Carter sounded like he knew what he was talking about. I shut down the rest of the questions I wanted to ask. “How many of them are there?”
“I saw eight. I assume there’s at least one more pair on the first floor guarding both of the staircases.”
“Did they see you?” I asked. He was still in his Collab uniform and probably could have just walked past them.
He shot me a look like I was an idiot. “I made sure they didn’t see me. I didn’t want to risk talking to them.”
That sounded really serious. “Okay, what do we do?”
“Is there another way out of here?” Carter asked, his voice low and hushed. “We need another option.”
My brain seemed to stutter along at half speed for several long moments. Collabs. In the building. And here we were, trapped on the seventh floor.
Just then, the floor numbers above the elevator doors blinked to life.
Carter looked over his shoulder and saw it also. “Guess we won’t be taking the elevator.”
“Yeah. Not this one.” Then it hit me. “Come on,” I said, heading down the hall at a trot. “There’s a service elevator.”
I led Carter through the twisting corridors, away from the classrooms and lab rooms at the front of the building to the maze of tiny offices. I stopped at the wide swinging door that led into a room that was part staff room, part maintenance room. Barely bigger than our storage closet, it had a couple of tables. Some Green had taken the chairs long ago. One wall was lined with floor-to-ceiling cabinets. The microwave that had once sat on the counter was now in our closet. The far wall was dominated by the no-nonsense doors to the service elevator.
I reached out to punch the down button, but Carter grabbed my hand before I could.
“Hang on.”
I followed his gaze to see him staring at the line of numbers above the elevator doors. For a long moment, nothing happened, the glowing number one assuring us that the elevator was down on the first floor, where it had been these past six months. But then, just as Carter was letting go of my hand so I could push the down button, there came the unmistakable sound of the elevator cables creaking to life. The one blinked out and the two lit up.
Carter cursed under his breath, glancing at me. “Any other ideas?”
My mind raced from one ridiculous plan to the next. “Um . . . drop a bomb down the elevator shaft to cause a distraction?”
Carter’s eyebrows shot up. “A bomb?”
My cheeks reddened, but thankfully Carter didn’t seem to notice. He backed away from the elevator doors and started searching the room.
“My mom liked action movies. We watched a lot of those old Bruce Willis movies when I was a kid.”
Carter just smiled, barely paying attention to me as he opened the various cabinet doors. “I don’t know if I should be offended or glad that your violent streak isn’t limited to me.”
“Nope, not just you, apparently.” I glanced nervously at the elevator.
The two blinked out. The three turned orange.

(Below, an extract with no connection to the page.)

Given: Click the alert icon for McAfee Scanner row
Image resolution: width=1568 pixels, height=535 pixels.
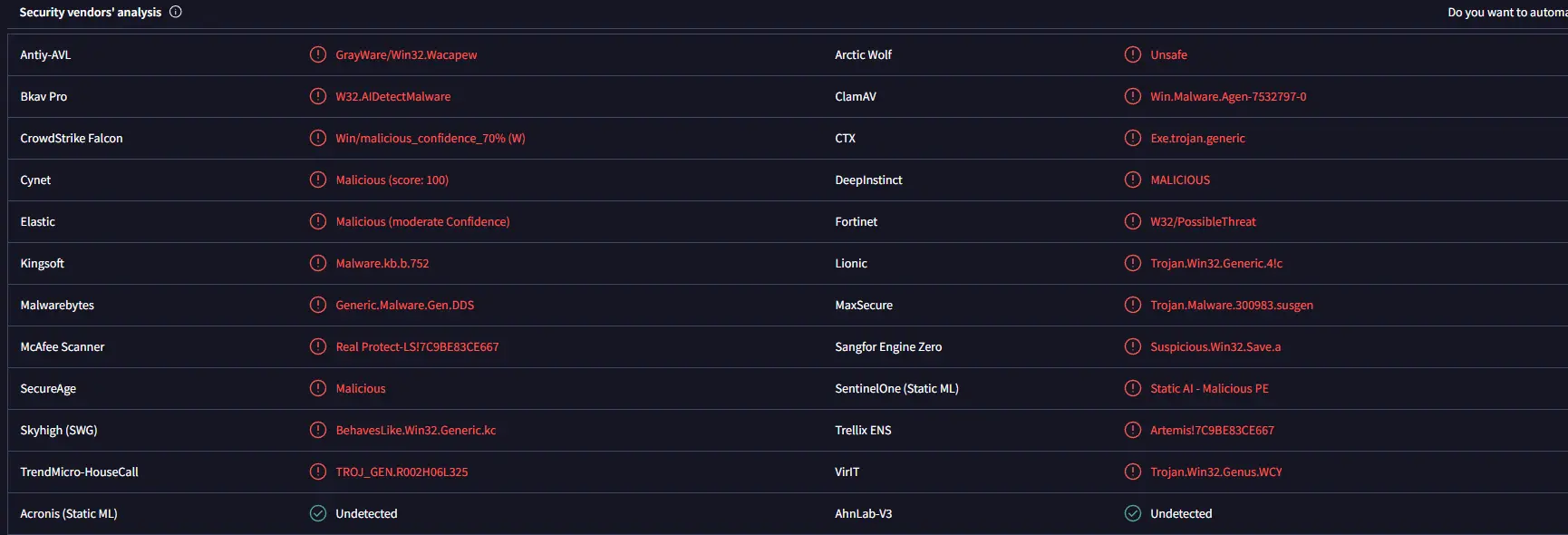Looking at the screenshot, I should [318, 346].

“Um, have you got some kind of plan going on here,” I asked, “or are we just waiting until they get here and greeting them face-to-face?” He didn’t say anything, but tried the door to the broom closet opposite the cabinets. “It’s kind of short notice, but I might have time to brew some tea. Put out some cookies.” The door was locked. “Maybe some—”
Carter backed up a step and rammed the door with his shoulder. The wood buckled with a thunderous groan.
“Holy crap!” I exclaimed, jerking my hands up to my face, like if I blocked the noise from my ears then the Collabs wouldn’t hear it, either.
The doorjamb splintered but the lock held.
“You know, unless they’re deaf, they can hear that.”
“You have any better ideas?” he asked, stepping back so he could ram the door again.